> Source extract
LITTLE ROCK — A bill to create accounts parents could use to send their children to private or charter schools failed in the House on Thursday.


Also Thursday, a House committee advanced bills to move the dates of school elections and cap school districts’ carryover fund balances.


House Bill 1222 by Rep. Jim Dotson, R-Bentonville, received 37 votes in support and 47 votes against in the House. The bill would create a four-year pilot program allowing the establishment of “education savings accounts” that parents could use for certain expenses related to a child’s education, including tuition, fees, textbooks, tutoring services and contracted services with a public school district.


Under the measure, people and companies could donate to nonprofit organizations and, starting in the program’s second year, receive a 65 percent tax credit. The total tax credits provided in the second, third and fourth years of the program could not exceed $3 million per year.


The donations could fund accounts for up to 694 students. Each year, an account would be worth an amount equal to the state’s per-student spending on public education, which for this school year is $6,646.


Families could apply for the accounts regardless of whether they make donations.

> Exercises
1: Answer these questions from the education savings account article:
(a) How many House votes did House Bill 1222 receive in support?
(b) What percentage tax credit could donors receive starting in the program's second year?
(c) Donations could fund accounts for up to how many students?
2: Copy the education savings account article word for word from "The donations could" to "they make donations.".

> Extracted entries
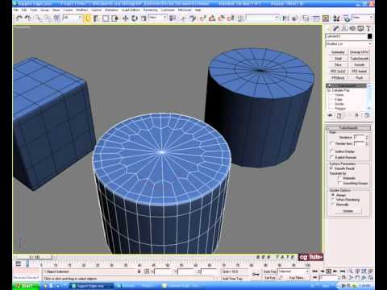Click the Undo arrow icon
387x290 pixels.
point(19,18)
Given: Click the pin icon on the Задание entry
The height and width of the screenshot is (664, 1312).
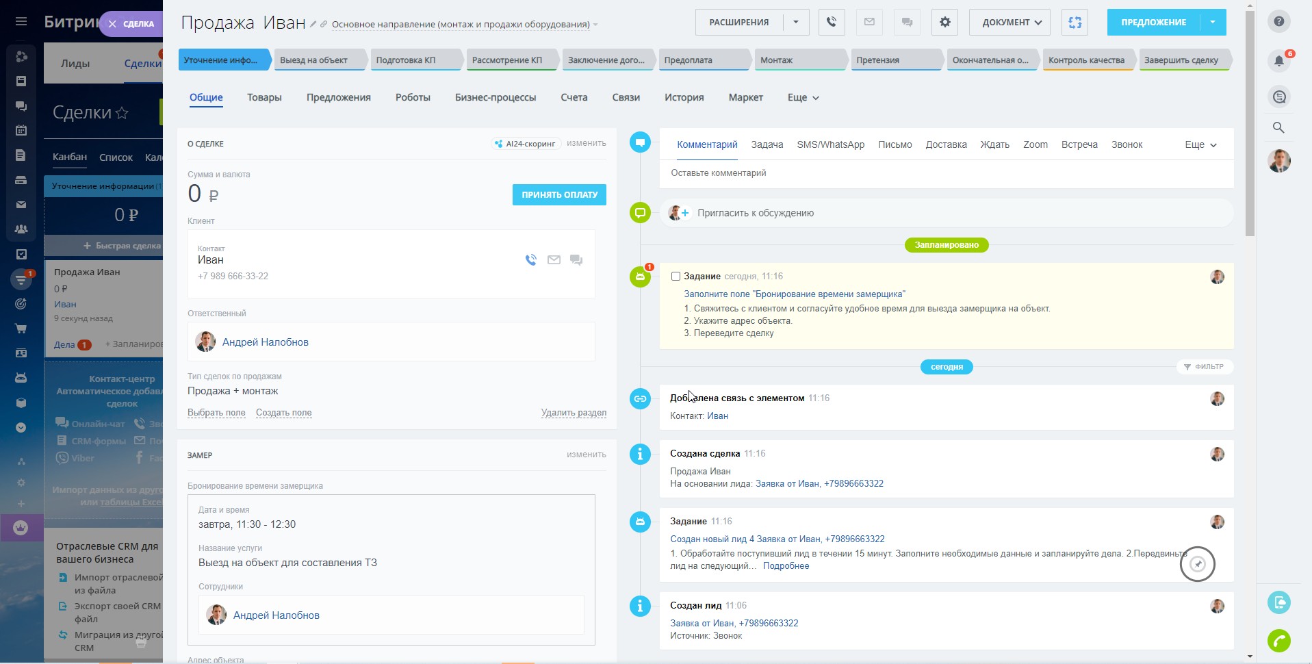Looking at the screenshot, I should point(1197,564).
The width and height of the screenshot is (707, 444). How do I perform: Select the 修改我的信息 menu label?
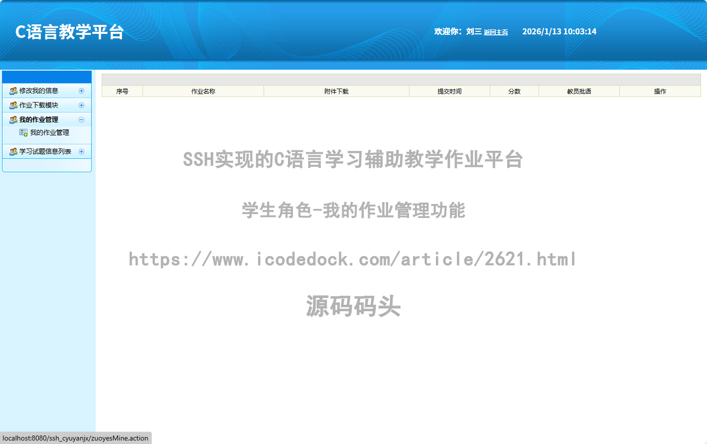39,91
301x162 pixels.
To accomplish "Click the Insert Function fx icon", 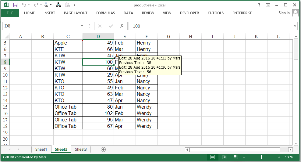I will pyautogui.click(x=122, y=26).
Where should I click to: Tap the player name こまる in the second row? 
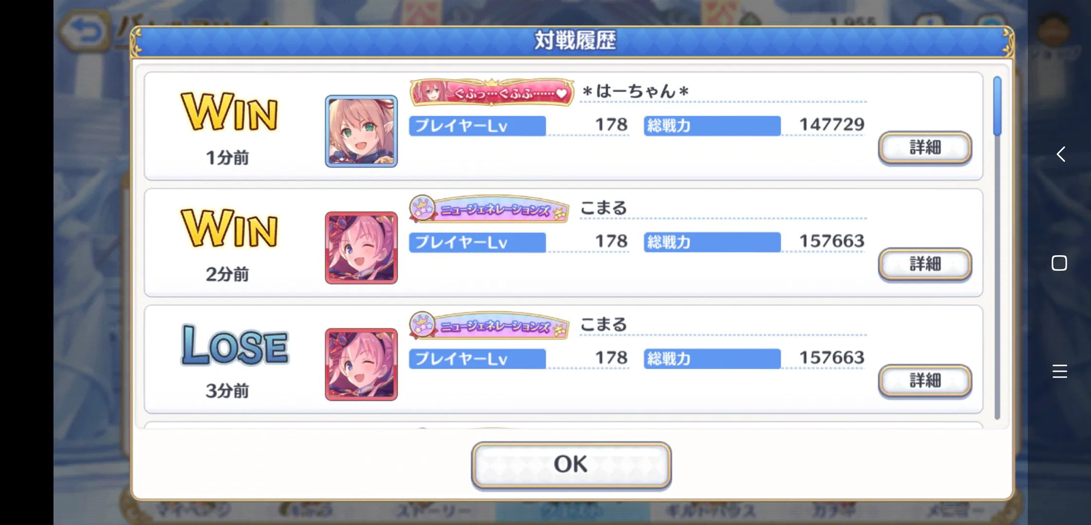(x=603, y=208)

--

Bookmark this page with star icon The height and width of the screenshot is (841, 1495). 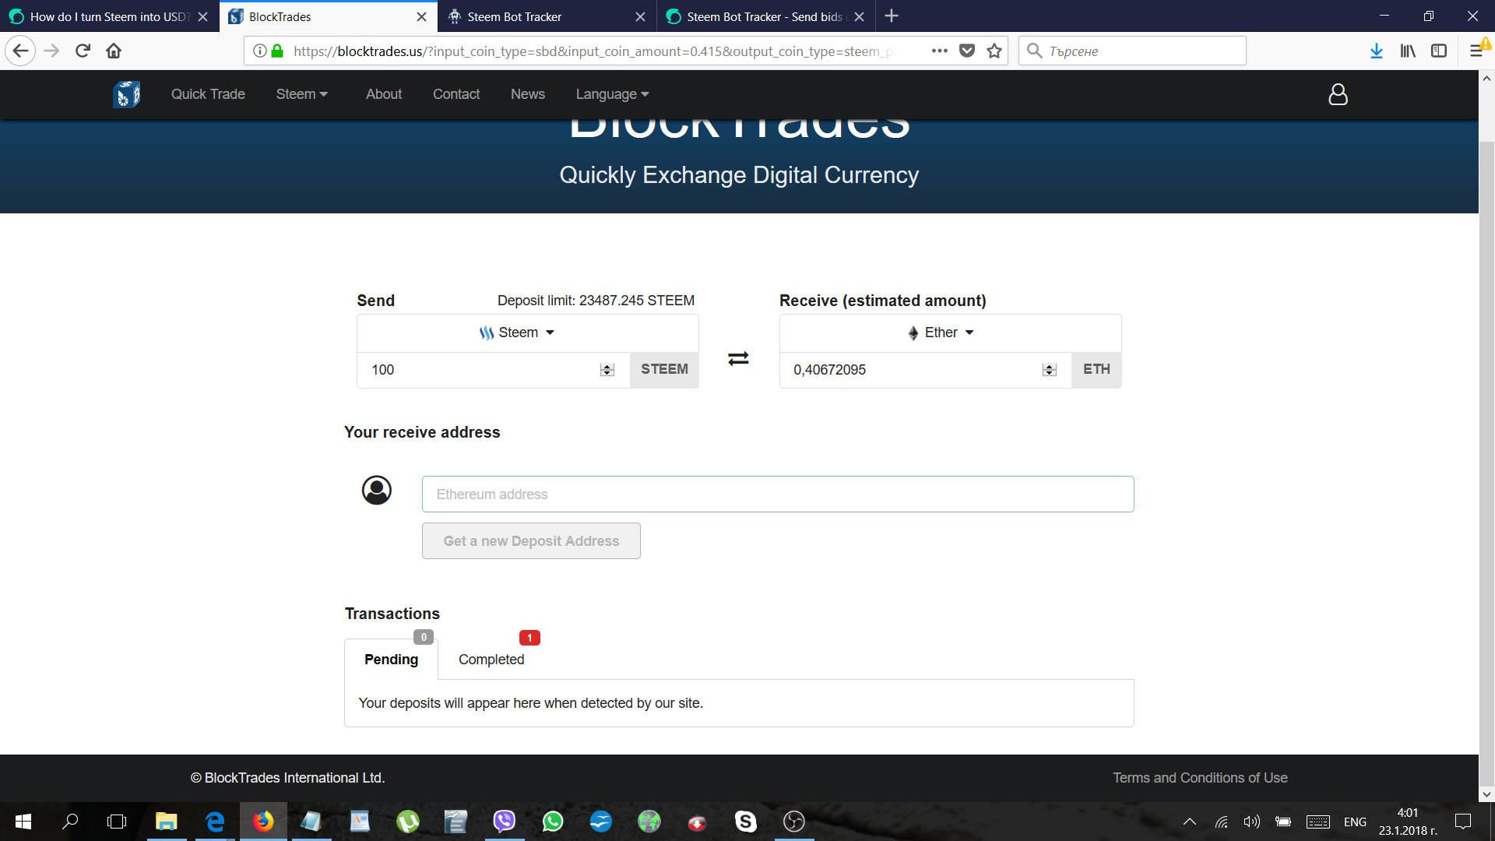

> Answers to the tasks
1:
(a) 37
(b) 65 percent
(c) 694

2:
The donations could fund accounts for up to 694 students. Each year, an account would be worth an amount equal to the state’s per-student spending on public education, which for this school year is $6,646.


Families could apply for the accounts regardless of whether they make donations.